------ Raw data

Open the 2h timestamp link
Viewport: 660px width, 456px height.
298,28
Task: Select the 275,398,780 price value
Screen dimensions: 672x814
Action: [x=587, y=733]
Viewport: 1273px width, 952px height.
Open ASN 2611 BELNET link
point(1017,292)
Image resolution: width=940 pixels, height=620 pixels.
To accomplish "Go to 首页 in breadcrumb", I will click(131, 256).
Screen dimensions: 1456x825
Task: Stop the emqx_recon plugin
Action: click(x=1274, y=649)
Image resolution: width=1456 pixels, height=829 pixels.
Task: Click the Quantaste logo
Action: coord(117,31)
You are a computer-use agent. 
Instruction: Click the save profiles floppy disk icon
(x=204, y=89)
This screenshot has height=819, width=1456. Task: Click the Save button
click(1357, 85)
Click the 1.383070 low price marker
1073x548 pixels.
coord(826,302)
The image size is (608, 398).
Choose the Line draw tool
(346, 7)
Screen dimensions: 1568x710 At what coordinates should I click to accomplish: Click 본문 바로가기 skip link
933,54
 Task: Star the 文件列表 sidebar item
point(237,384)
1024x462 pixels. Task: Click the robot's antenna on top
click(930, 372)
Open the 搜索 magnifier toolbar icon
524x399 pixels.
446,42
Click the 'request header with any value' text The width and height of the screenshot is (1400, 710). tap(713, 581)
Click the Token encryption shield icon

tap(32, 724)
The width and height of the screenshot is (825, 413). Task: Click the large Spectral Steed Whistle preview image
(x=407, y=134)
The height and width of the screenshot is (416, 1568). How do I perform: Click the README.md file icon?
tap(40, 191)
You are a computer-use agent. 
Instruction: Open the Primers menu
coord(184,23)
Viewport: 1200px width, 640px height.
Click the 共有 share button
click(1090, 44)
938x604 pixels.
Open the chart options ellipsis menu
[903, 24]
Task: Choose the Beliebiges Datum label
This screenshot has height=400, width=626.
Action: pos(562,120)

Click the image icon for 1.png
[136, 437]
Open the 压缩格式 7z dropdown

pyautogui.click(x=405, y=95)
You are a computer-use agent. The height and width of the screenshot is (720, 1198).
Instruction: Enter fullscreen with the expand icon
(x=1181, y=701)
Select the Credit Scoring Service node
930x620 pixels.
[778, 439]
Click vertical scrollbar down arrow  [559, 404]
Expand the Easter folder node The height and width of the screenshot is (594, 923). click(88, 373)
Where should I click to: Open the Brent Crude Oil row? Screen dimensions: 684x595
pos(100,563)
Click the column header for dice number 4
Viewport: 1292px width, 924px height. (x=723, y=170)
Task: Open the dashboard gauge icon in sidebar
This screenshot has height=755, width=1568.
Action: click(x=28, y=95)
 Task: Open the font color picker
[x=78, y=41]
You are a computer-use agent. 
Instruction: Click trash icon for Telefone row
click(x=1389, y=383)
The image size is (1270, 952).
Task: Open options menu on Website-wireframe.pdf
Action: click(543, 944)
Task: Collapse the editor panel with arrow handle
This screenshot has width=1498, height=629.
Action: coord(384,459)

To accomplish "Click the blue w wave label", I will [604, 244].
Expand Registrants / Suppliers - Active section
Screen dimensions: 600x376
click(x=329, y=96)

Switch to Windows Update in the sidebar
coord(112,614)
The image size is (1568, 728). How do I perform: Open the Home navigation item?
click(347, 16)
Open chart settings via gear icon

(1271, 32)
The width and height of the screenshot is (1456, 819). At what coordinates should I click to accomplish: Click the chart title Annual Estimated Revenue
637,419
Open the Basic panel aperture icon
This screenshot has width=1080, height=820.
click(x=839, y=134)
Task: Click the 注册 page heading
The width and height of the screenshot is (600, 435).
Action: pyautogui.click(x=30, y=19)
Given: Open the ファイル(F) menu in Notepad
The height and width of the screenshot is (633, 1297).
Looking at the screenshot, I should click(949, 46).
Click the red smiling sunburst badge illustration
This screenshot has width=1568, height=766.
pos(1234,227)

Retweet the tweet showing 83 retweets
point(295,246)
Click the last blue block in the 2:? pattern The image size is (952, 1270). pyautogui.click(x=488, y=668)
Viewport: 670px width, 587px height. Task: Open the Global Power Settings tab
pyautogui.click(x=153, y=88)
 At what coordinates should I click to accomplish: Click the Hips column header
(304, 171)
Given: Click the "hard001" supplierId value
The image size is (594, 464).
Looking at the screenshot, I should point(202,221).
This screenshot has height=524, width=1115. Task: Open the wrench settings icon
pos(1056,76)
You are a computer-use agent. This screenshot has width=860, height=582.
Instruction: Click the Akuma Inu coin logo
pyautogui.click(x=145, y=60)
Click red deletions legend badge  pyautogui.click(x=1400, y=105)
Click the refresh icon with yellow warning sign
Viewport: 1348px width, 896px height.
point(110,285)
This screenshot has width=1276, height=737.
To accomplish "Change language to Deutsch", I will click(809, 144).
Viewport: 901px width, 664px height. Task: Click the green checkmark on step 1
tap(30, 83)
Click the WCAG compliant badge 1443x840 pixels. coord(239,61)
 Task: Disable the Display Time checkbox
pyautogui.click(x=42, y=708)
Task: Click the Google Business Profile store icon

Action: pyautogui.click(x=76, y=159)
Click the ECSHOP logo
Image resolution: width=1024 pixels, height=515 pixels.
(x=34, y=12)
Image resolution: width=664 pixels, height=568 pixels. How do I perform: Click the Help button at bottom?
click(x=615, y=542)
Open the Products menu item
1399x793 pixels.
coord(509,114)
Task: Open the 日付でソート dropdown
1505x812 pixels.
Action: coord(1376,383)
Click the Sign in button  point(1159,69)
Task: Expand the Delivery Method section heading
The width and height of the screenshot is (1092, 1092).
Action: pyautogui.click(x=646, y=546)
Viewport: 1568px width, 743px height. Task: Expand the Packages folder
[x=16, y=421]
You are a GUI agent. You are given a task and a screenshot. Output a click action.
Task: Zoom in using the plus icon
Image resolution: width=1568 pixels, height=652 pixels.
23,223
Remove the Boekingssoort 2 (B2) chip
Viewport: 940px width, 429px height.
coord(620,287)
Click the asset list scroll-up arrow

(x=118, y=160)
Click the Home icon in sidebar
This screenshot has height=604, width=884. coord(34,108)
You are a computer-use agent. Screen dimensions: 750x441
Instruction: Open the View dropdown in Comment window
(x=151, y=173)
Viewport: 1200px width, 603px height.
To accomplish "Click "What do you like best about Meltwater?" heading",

------------

→ Stated goal
Write out all the records again, substituting "Goal" for every "Instruction" and leaving everything else unchanged.

→ Written solution
Open the 2h timestamp link
Viewport: 660px width, 456px height.
298,28
Task: Select the 275,398,780 price value
Screen dimensions: 672x814
Action: [x=587, y=733]
Viewport: 1273px width, 952px height.
Open ASN 2611 BELNET link
point(1017,292)
Image resolution: width=940 pixels, height=620 pixels.
To accomplish "Go to 首页 in breadcrumb", I will click(131, 256).
Screen dimensions: 1456x825
Task: Stop the emqx_recon plugin
Action: click(x=1274, y=649)
Image resolution: width=1456 pixels, height=829 pixels.
Task: Click the Quantaste logo
Action: coord(117,31)
You are a computer-use agent. 
Goal: Click the save profiles floppy disk icon
(x=204, y=89)
This screenshot has height=819, width=1456. Task: Click the Save button
click(1357, 85)
Click the 1.383070 low price marker
1073x548 pixels.
coord(826,302)
The image size is (608, 398).
Choose the Line draw tool
(346, 7)
Screen dimensions: 1568x710 At what coordinates should I click to accomplish: Click 본문 바로가기 skip link
933,54
 Task: Star the 文件列表 sidebar item
point(237,384)
1024x462 pixels. Task: Click the robot's antenna on top
click(930, 372)
Open the 搜索 magnifier toolbar icon
524x399 pixels.
446,42
Click the 'request header with any value' text The width and height of the screenshot is (1400, 710). tap(713, 581)
Click the Token encryption shield icon

tap(32, 724)
The width and height of the screenshot is (825, 413). Task: Click the large Spectral Steed Whistle preview image
(x=407, y=134)
The height and width of the screenshot is (416, 1568). How do I perform: Click the README.md file icon?
tap(40, 191)
You are a computer-use agent. 
Goal: Open the Primers menu
coord(184,23)
Viewport: 1200px width, 640px height.
Click the 共有 share button
click(1090, 44)
938x604 pixels.
Open the chart options ellipsis menu
[903, 24]
Task: Choose the Beliebiges Datum label
This screenshot has height=400, width=626.
Action: pos(562,120)

Click the image icon for 1.png
[136, 437]
Open the 压缩格式 7z dropdown

pyautogui.click(x=405, y=95)
You are a computer-use agent. The height and width of the screenshot is (720, 1198).
Goal: Enter fullscreen with the expand icon
(x=1181, y=701)
Select the Credit Scoring Service node
930x620 pixels.
[778, 439]
Click vertical scrollbar down arrow  [559, 404]
Expand the Easter folder node The height and width of the screenshot is (594, 923). click(88, 373)
Where should I click to: Open the Brent Crude Oil row? Screen dimensions: 684x595
pos(100,563)
Click the column header for dice number 4
Viewport: 1292px width, 924px height. (x=723, y=170)
Task: Open the dashboard gauge icon in sidebar
This screenshot has height=755, width=1568.
Action: click(x=28, y=95)
 Task: Open the font color picker
[x=78, y=41]
You are a computer-use agent. 
Goal: Click trash icon for Telefone row
click(x=1389, y=383)
The image size is (1270, 952).
Task: Open options menu on Website-wireframe.pdf
Action: click(543, 944)
Task: Collapse the editor panel with arrow handle
This screenshot has width=1498, height=629.
Action: coord(384,459)

To accomplish "Click the blue w wave label", I will [604, 244].
Expand Registrants / Suppliers - Active section
Screen dimensions: 600x376
click(x=329, y=96)

Switch to Windows Update in the sidebar
coord(112,614)
The image size is (1568, 728). How do I perform: Open the Home navigation item?
click(347, 16)
Open chart settings via gear icon

(1271, 32)
The width and height of the screenshot is (1456, 819). At what coordinates should I click to accomplish: Click the chart title Annual Estimated Revenue
637,419
Open the Basic panel aperture icon
This screenshot has width=1080, height=820.
click(x=839, y=134)
Task: Click the 注册 page heading
The width and height of the screenshot is (600, 435).
Action: pyautogui.click(x=30, y=19)
Given: Open the ファイル(F) menu in Notepad
The height and width of the screenshot is (633, 1297).
Looking at the screenshot, I should click(949, 46).
Click the red smiling sunburst badge illustration
This screenshot has width=1568, height=766.
pos(1234,227)

Retweet the tweet showing 83 retweets
point(295,246)
Click the last blue block in the 2:? pattern The image size is (952, 1270). pyautogui.click(x=488, y=668)
Viewport: 670px width, 587px height. Task: Open the Global Power Settings tab
pyautogui.click(x=153, y=88)
 At what coordinates should I click to accomplish: Click the Hips column header
(304, 171)
Given: Click the "hard001" supplierId value
The image size is (594, 464).
Looking at the screenshot, I should point(202,221).
This screenshot has height=524, width=1115. Task: Open the wrench settings icon
pos(1056,76)
You are a computer-use agent. This screenshot has width=860, height=582.
Goal: Click the Akuma Inu coin logo
pyautogui.click(x=145, y=60)
Click red deletions legend badge  pyautogui.click(x=1400, y=105)
Click the refresh icon with yellow warning sign
Viewport: 1348px width, 896px height.
point(110,285)
This screenshot has width=1276, height=737.
To accomplish "Change language to Deutsch", I will click(809, 144).
Viewport: 901px width, 664px height. Task: Click the green checkmark on step 1
tap(30, 83)
Click the WCAG compliant badge 1443x840 pixels. coord(239,61)
 Task: Disable the Display Time checkbox
pyautogui.click(x=42, y=708)
Task: Click the Google Business Profile store icon

Action: pyautogui.click(x=76, y=159)
Click the ECSHOP logo
Image resolution: width=1024 pixels, height=515 pixels.
(x=34, y=12)
Image resolution: width=664 pixels, height=568 pixels. How do I perform: Click the Help button at bottom?
click(x=615, y=542)
Open the Products menu item
1399x793 pixels.
coord(509,114)
Task: Open the 日付でソート dropdown
1505x812 pixels.
Action: coord(1376,383)
Click the Sign in button  point(1159,69)
Task: Expand the Delivery Method section heading
The width and height of the screenshot is (1092, 1092).
Action: pyautogui.click(x=646, y=546)
Viewport: 1568px width, 743px height. Task: Expand the Packages folder
[x=16, y=421]
You are a GUI agent. You are given a task and a screenshot. Output a click action.
Task: Zoom in using the plus icon
Image resolution: width=1568 pixels, height=652 pixels.
23,223
Remove the Boekingssoort 2 (B2) chip
Viewport: 940px width, 429px height.
coord(620,287)
Click the asset list scroll-up arrow

(x=118, y=160)
Click the Home icon in sidebar
This screenshot has height=604, width=884. coord(34,108)
You are a computer-use agent. Screen dimensions: 750x441
Goal: Open the View dropdown in Comment window
(x=151, y=173)
Viewport: 1200px width, 603px height.
To accomplish "Click "What do you like best about Meltwater?" heading",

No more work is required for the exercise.